Action item:
Each line from the one holding "Click the green Acknowledgment link text" to the last line below must be restated word for word, and no picture may be included.

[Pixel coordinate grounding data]
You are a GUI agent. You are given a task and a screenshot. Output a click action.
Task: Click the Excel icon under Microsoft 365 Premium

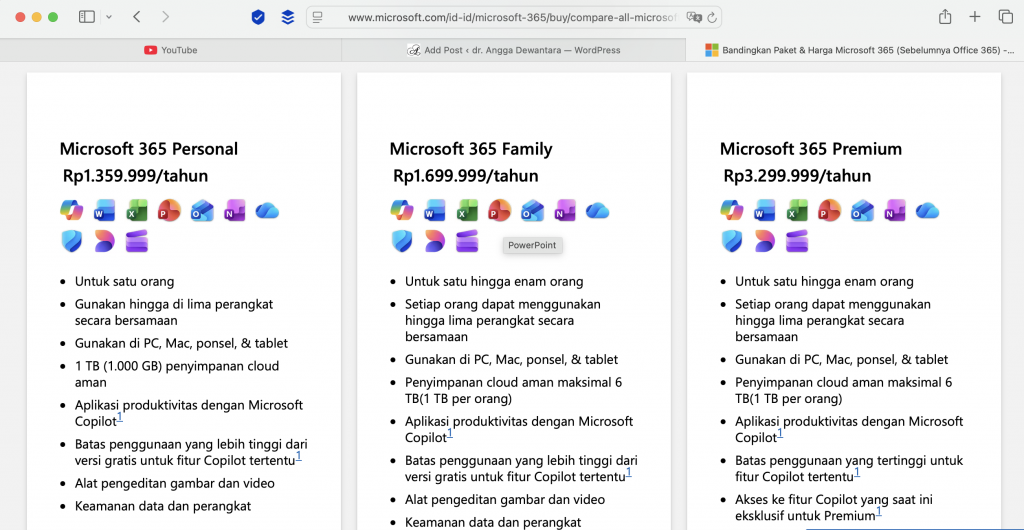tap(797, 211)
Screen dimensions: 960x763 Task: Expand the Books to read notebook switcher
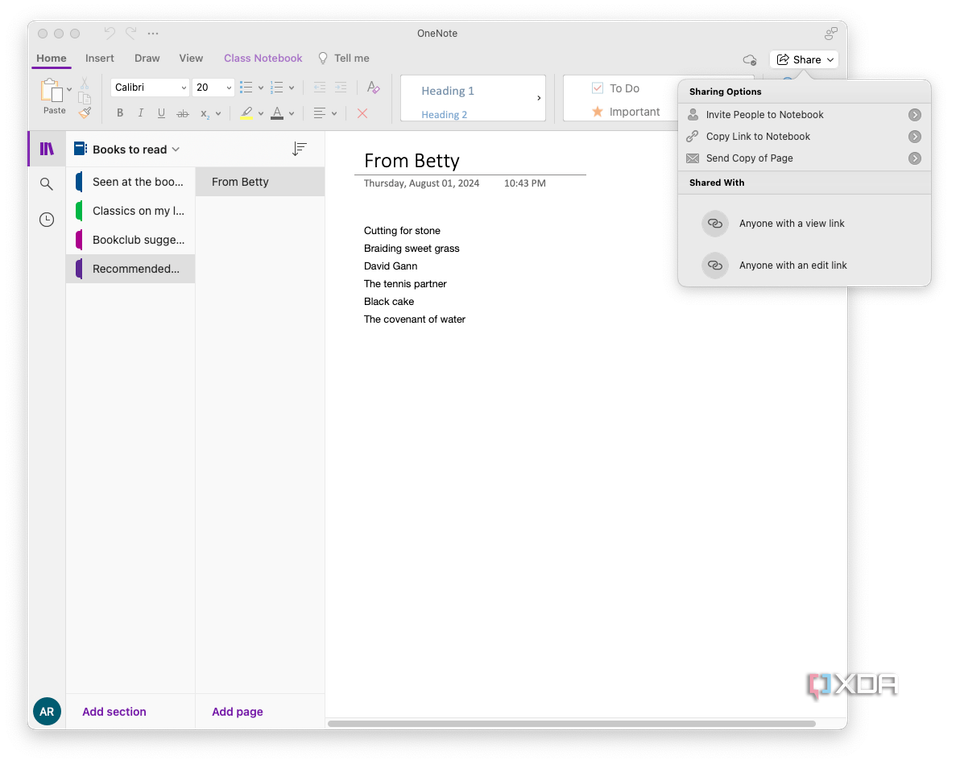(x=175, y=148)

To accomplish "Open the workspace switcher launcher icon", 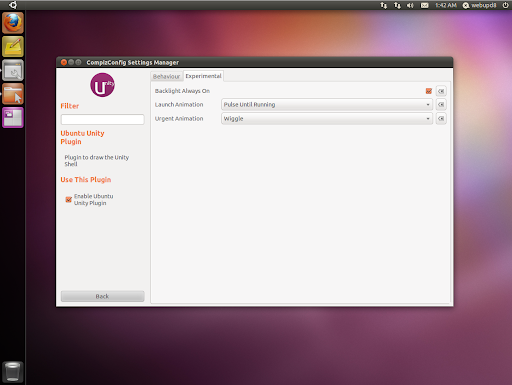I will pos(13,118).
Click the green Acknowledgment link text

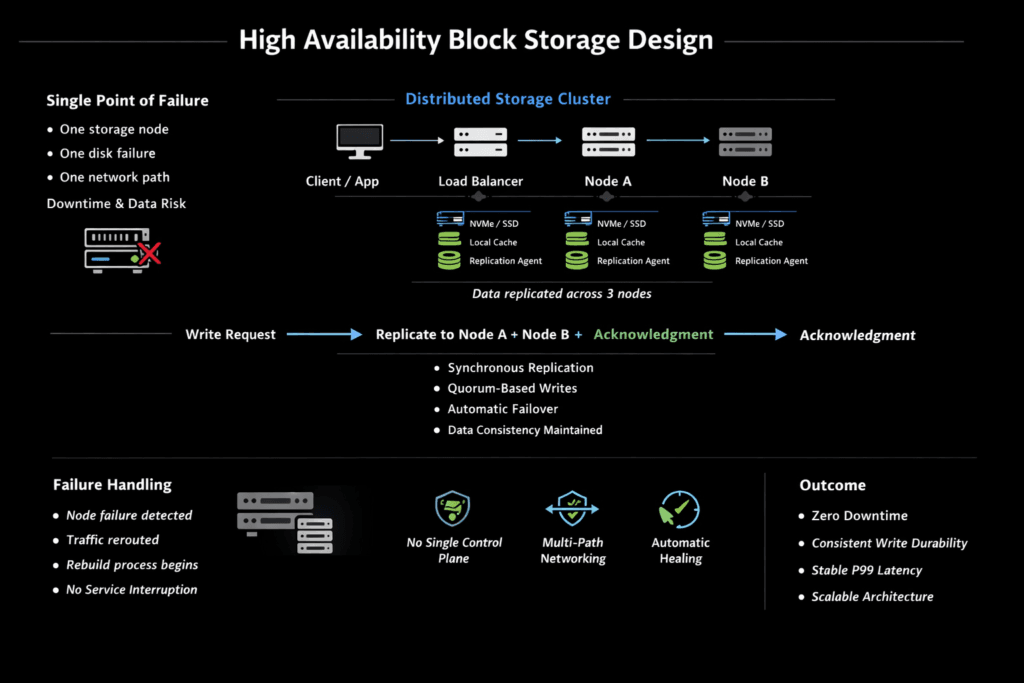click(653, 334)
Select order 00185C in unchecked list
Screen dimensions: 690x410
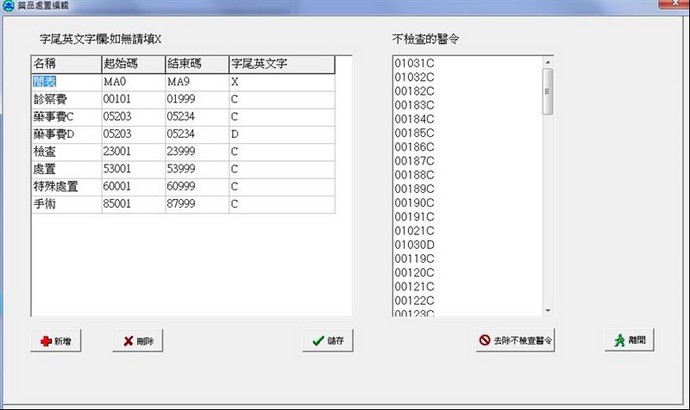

Reply to the exercise:
Click the green Acknowledgment link text

click(653, 334)
Select order 00185C in unchecked list
Screen dimensions: 690x410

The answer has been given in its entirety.